Featurize images using a decapitated, pre-trained deep learning network
Project description
Pic2Vec
Featurize images using a small, contained pre-trained deep learning network
- Free software: BSD license
Features
This is the prototype for image features engineering. Supports Python 2.7, 3.4, 3.5, 3.6, and 3.7
pic2vec
is a python package that performs automated feature extraction
for image data. It supports feature engineering on new image data, and allows
traditional machine learning algorithms (such as tree-based algorithms) to
train on image data.
Input Specification
Data Format
pic2vec
works on image data represented as either:
- A directory of image files.
- As URL pointers contained in a CSV.
- Or as a directory of images with a CSV containing pointers to the image files.
If no CSV is provided with the directory, it automatically generates a CSV to store the features with the appropriate images.

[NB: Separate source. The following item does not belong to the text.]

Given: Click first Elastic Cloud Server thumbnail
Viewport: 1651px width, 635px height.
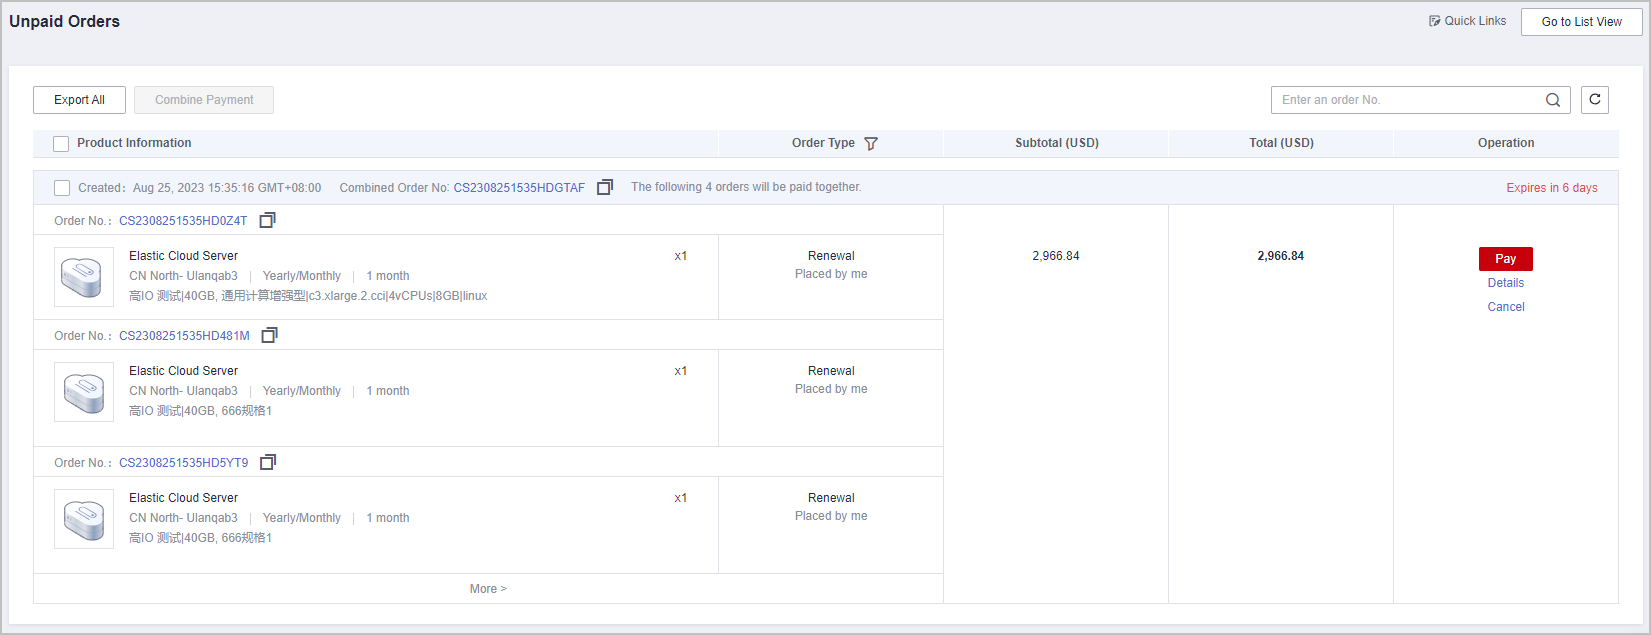Looking at the screenshot, I should pyautogui.click(x=84, y=277).
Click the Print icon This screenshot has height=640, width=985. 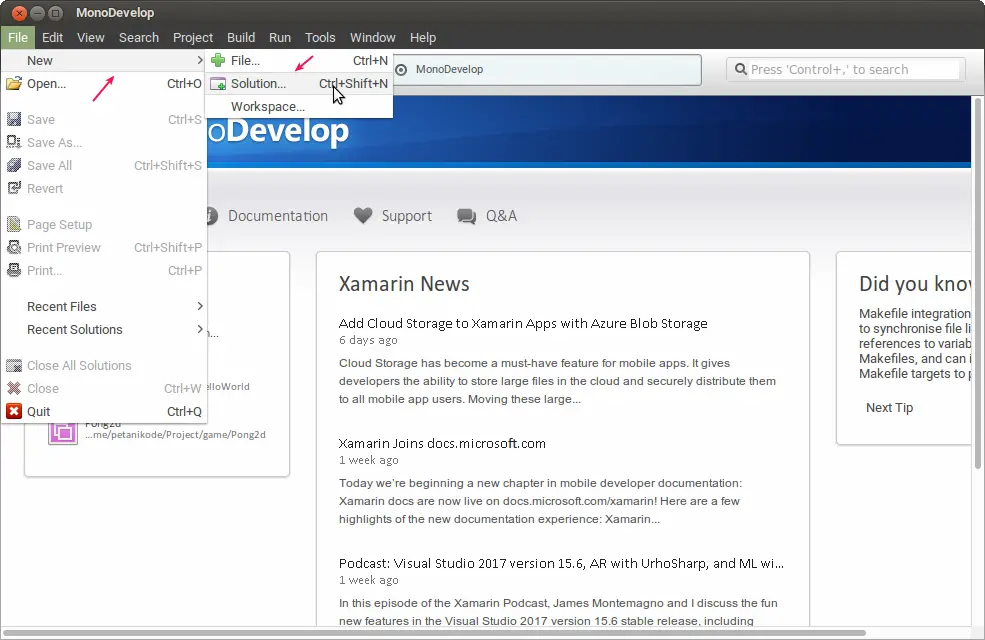[x=16, y=270]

Each row of the CSV represents a different image, and image rows can also have columns containing other data about the images as well. Each image's featurized representation will be appended as a series of new columns at the end of the appropriate image row.
Constraints Specification
The goal of this project was to make the featurizer as easy to use and hard to break as possible. If working properly, it should be resistant to badly-formatted data, such as missing rows or columns in the csv, image mismatches between a CSV and an image directory, and invalid image formats.
However, for the featurizer to function optimally, it prefers certain constraints:
-
The CSV should have no missing columns or rows, and there should be full overlap between images in the CSV and the image directory
-
If checking predictions on a separate test set (such as on Kaggle), the filesystem needs to sort filepaths consistently with the sorting of the test set labels. The order in the CSV (whether generated automatically or passed in) will be considered the canonical order for the feature vectors.

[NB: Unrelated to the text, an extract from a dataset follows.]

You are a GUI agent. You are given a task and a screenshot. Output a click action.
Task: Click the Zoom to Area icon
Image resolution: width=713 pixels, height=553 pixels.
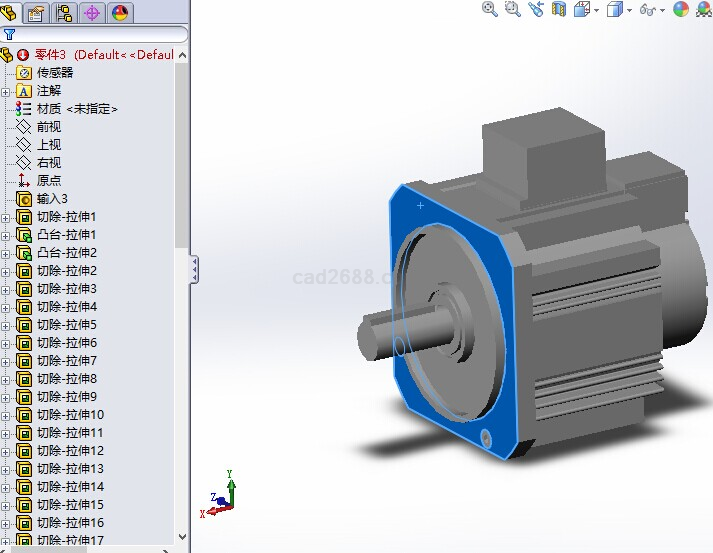coord(513,9)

The featurizer can only process .png, .jpeg, or .bmp image files. Any other images will be left out of the featurization by being represented by zero vectors in the image batch.
Quick Start
The following Python code shows a typical usage of pic2vec
:
from pic2vec import ImageFeaturizer
image_column_name = 'images'
my_csv = 'path/to/data.csv'
my_image_directory = 'path/to/image/directory/'
my_featurizer = ImageFeaturizer(model='xception', depth=2, autosample=True)
featurized_df = my_featurizer.featurize(image_column_name, csv_path=my_csv,
image_path=my_image_directory)
Examples
To get started, see the following example:
- Cats vs. Dogs: Dataset from combined directory + CSV
Examples coming soon: 2. Hot Dog, Not Hot Dog: Dataset from a CSV with URLs and no image directory
Installation
See the Installation Guide for details.
Installing Keras/Tensorflow
If you run into trouble installing Keras or Tensorflow as a dependency, read the Keras installation guide and Tensorflow installation guide for details about installing Keras/Tensorflow on your machine.

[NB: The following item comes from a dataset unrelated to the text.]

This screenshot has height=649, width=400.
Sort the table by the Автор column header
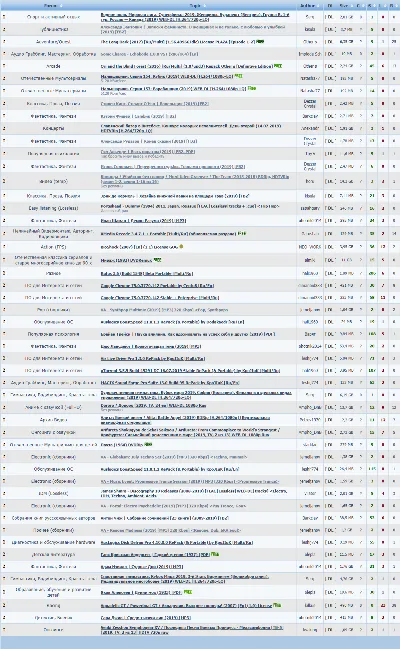point(309,6)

Using Featurizer Output With DataRobot
pic2vec
generates a flat CSV which is ready for supervised modeling, if the data has been labelled with a variable that
can be used as a target. The images are transformed into a set of regular columns containing numeric data.
Additionally, if unlabelled, it can be used for unsupervised learning (such as anomaly detection).
Running tests
To run the unit tests with pytest
, run
py.test tests
Credits
This package was created with Cookiecutter and the audreyr/cookiecutter-pypackage project template.
======= History
0.101.1 (2019-9-25)
- Limited Keras version to pre-2.3.0 to fix issues from Keras' breaking changes
0.101.0 (2019-3-25)
- Updated version of Trafaret to a non-beta version
- Updated keras to 2.2.3 or greater
- This library upgrade changes prediction consistency across past versions of pic2vec. ResNet50 is the model that has changed the most, due to changes in implementation. Other models have small floating point changes, but still pass np.testing.assert_allclose tests.
0.100.1 (2019-3-24)
- Updated version of Pillow to 5.4.1, in order to support Python 3.7
- Updated the README
0.100.0 (2018-12-10)
- Added test coverage and increased error checking
- Changed default csv name
- Changed
image_column_headers
toimage_columns
everywhere - Updated examples
- Updated version of scipy to 1.1 and numpy to 1.15
0.99.2 (2018-08-01)
- Updated the notebook example
- Some code cleanup
0.99.1 (2018-06-20)
- Lots of code cleanup
- Changed new_csv_name argument to new_csv_path everywhere for consistency
- Removed '_full' from the saved csv_name for the full dataframe. Features-only csv still has '_features_only' in csv name.
- Added 'featurized' to saved csv names
- Removed new_csv_path as argument to functions that do not actually require it
0.99.0 (2018-04-02)
- Added batch processing
- Made pic2vec more programmatic (removed automatic csv-writing, etc.)
- Bound keras to <2.1.5 to remove resnet problem
0.9.0 (2017-09-24)
- Fixed Keras backwards compatibility issues (include_top deprecated, require_flatten added)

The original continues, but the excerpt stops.